This hardcover is volume 4 of the new Conan series, reprinting issues zero, 24, 25, 29-31, 33 and 34 of the monthly comic. Don’t know why they skipped around like that, but series artist Cary Nord is here throughout, which may be why, and there are three writers: Kurt Busiek, Mike Mignola and Tim Truman.
It was interesting to see the contrast between writers. Kurt’s issues (his final ones?) continue to be a rich mixture of plot, character and action delving deep into the original texts by Robert E. Howard. I remain impressed by his work on the series. It never feels derivative despite the source. Like Roy Thomas before him, Kurt has found a way to allow his own style and voice to come through while still remaining true to Howard.
Mignola’s issues are an abrupt change to a much more visual story with Lovecraftian overtones, much less dialogue, and lots of action and sound effects. If Conan fighting giant toads appeals to you, this is it. I liked it, actually. More understated, more action, more “in the moment” work, but still entertaining.
Truman’s chapters fall between the two. He has lots of action, but more plot and dialogue as well. Perhaps less of the Howard feel than Kurt, a bit more than Mignola. Having the same artist ties everything together fairly well, despite the different approaches.

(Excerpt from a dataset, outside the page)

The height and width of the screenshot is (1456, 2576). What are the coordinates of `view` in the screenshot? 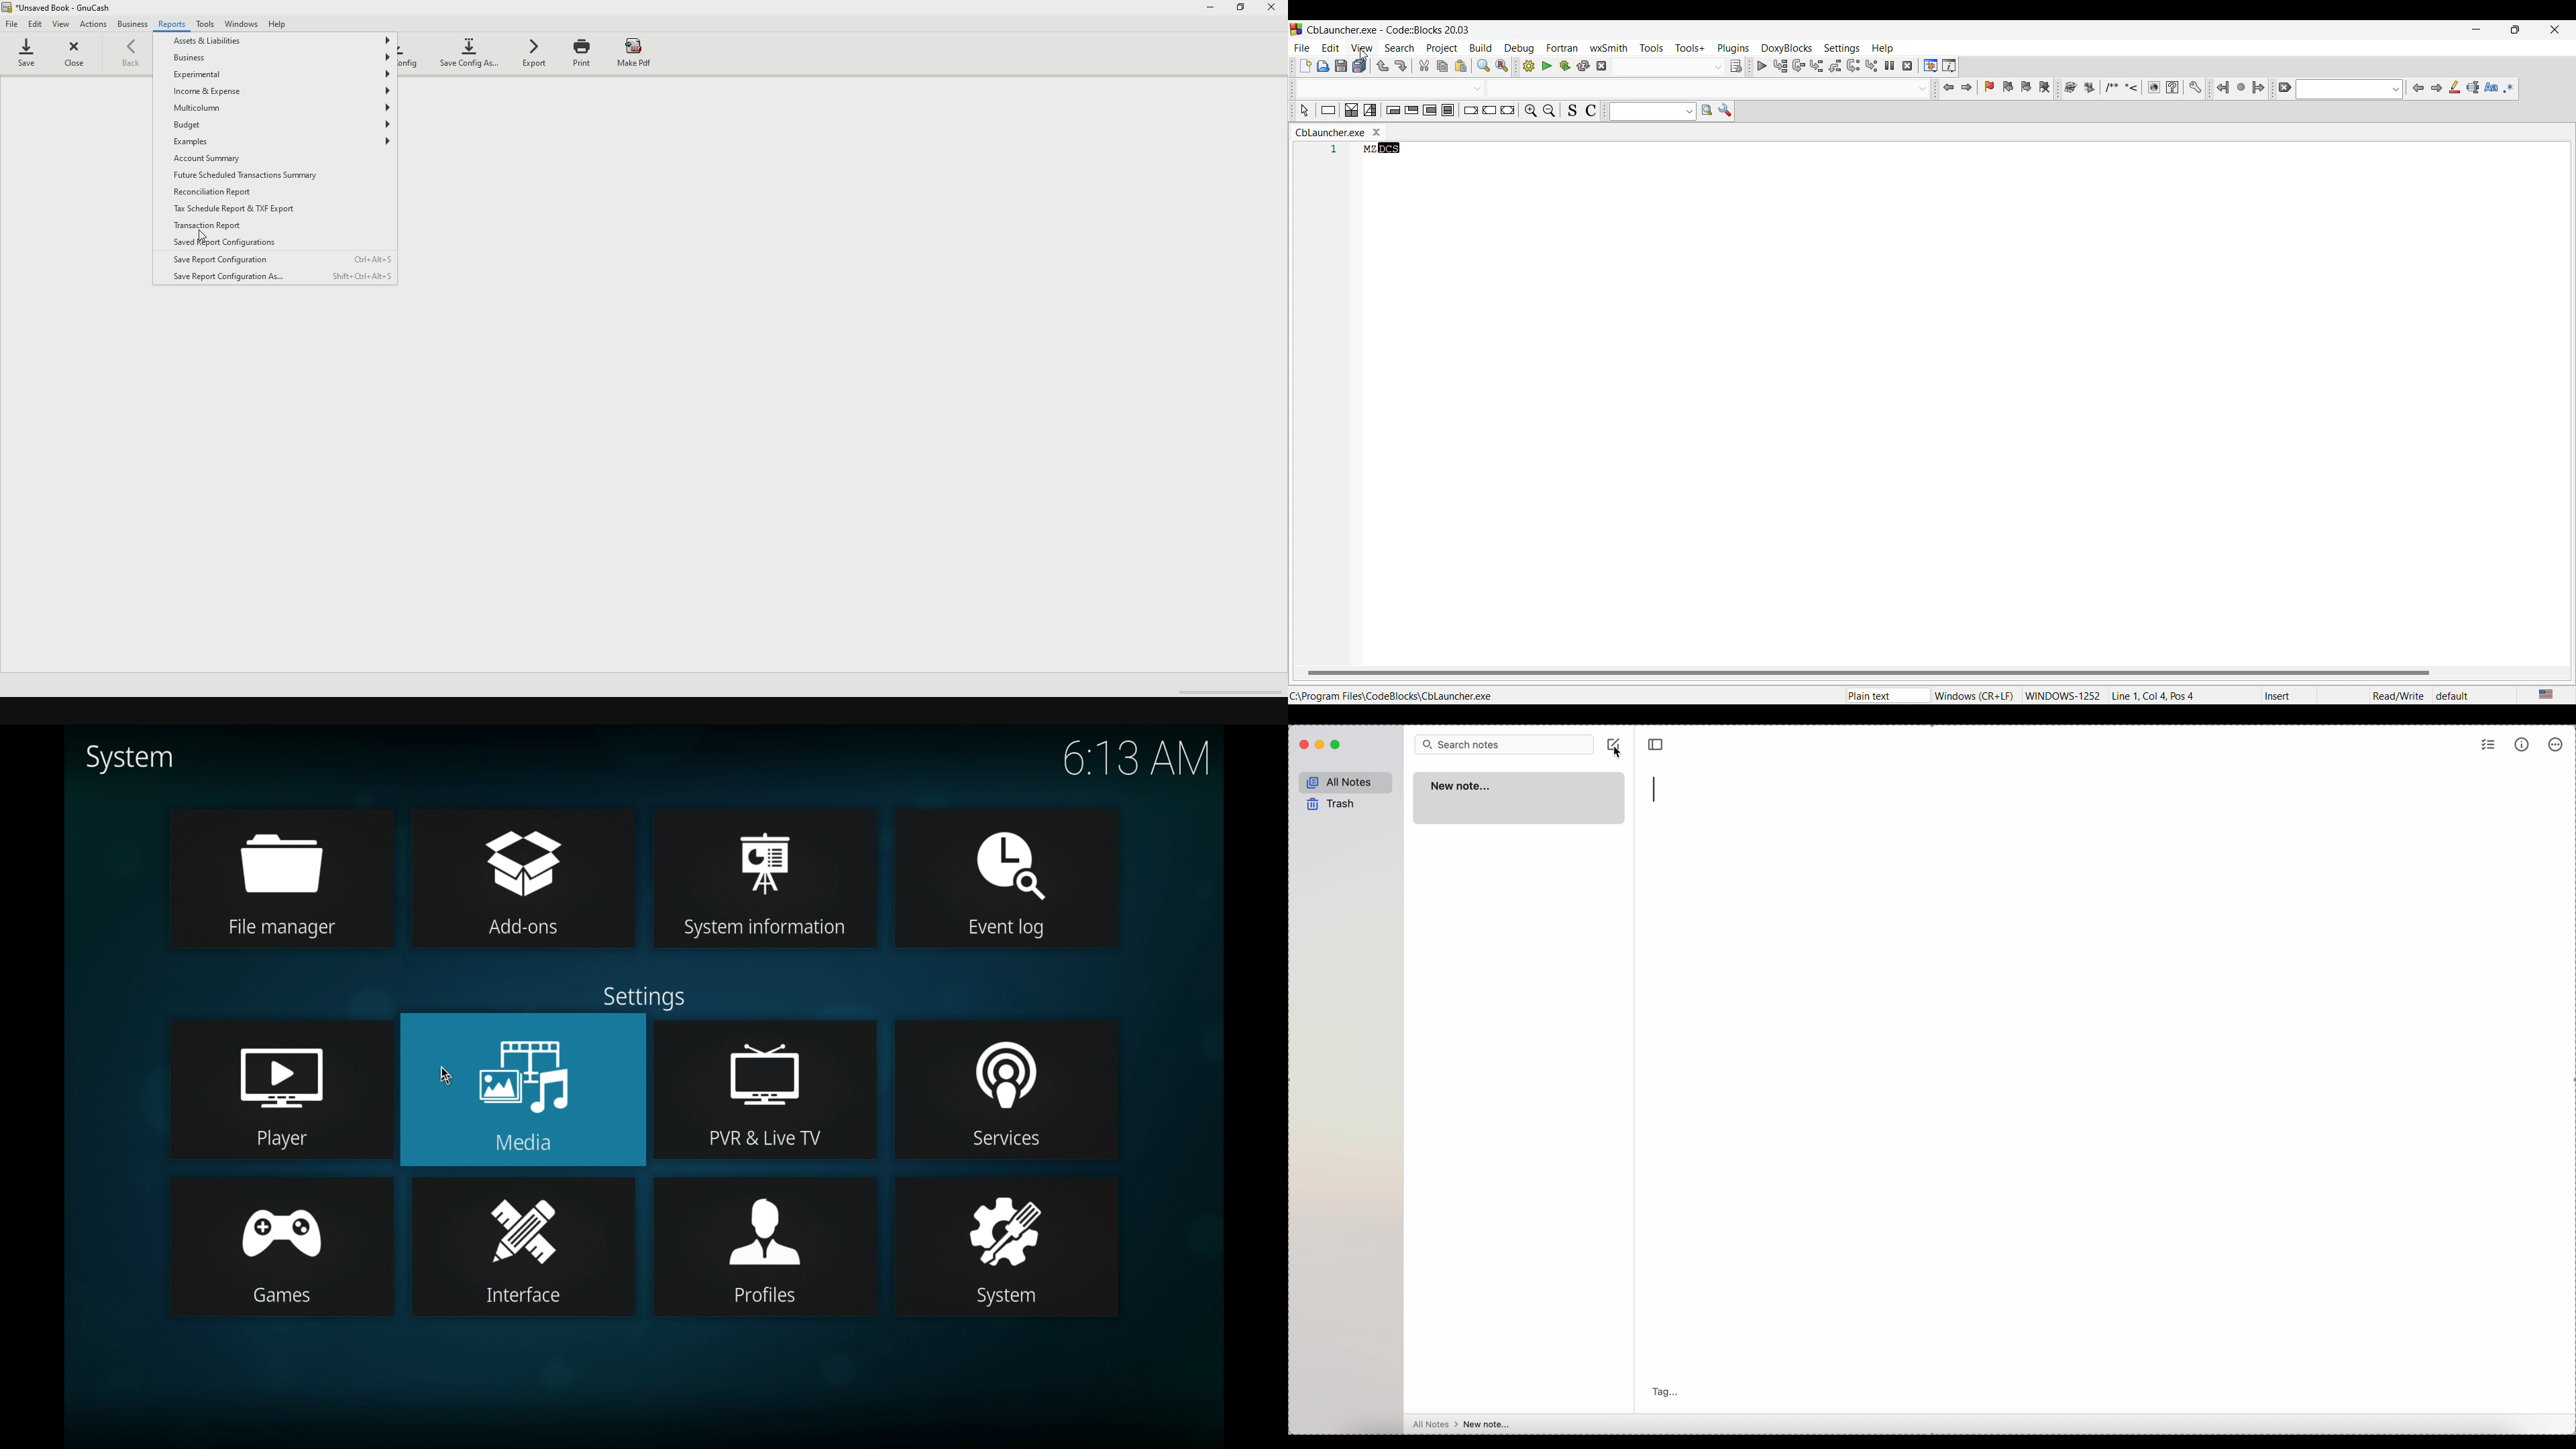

About that art: it’s pencilled by Nord and digitally painted over by Dave Stewart. Dave is very talented, and much of the art looks great, as above. In some places, though, the pencils are just too loose for it to come together well, as below.
Here the faces and figure work looks sketchy, and Dave is obviously struggling to make it work, not really succeeding in this case. And unfortunately, it’s a title page, which if anything should have more detail and precision, not less.
Nice lettering by Comicraft on this series,by the way, as seen above. I like the way Conan’s balloon shapes are always angular rather than oval. And the caption fonts work well. Some of the sound effects are a bit too cartoony for my taste, but overall it’s fine work.
If you’re a Conan fan and haven’t tried this new series, I’d suggest beginning with the first volume (“The Frost Giant’s Daughter and Other Stories”), but this one is good too.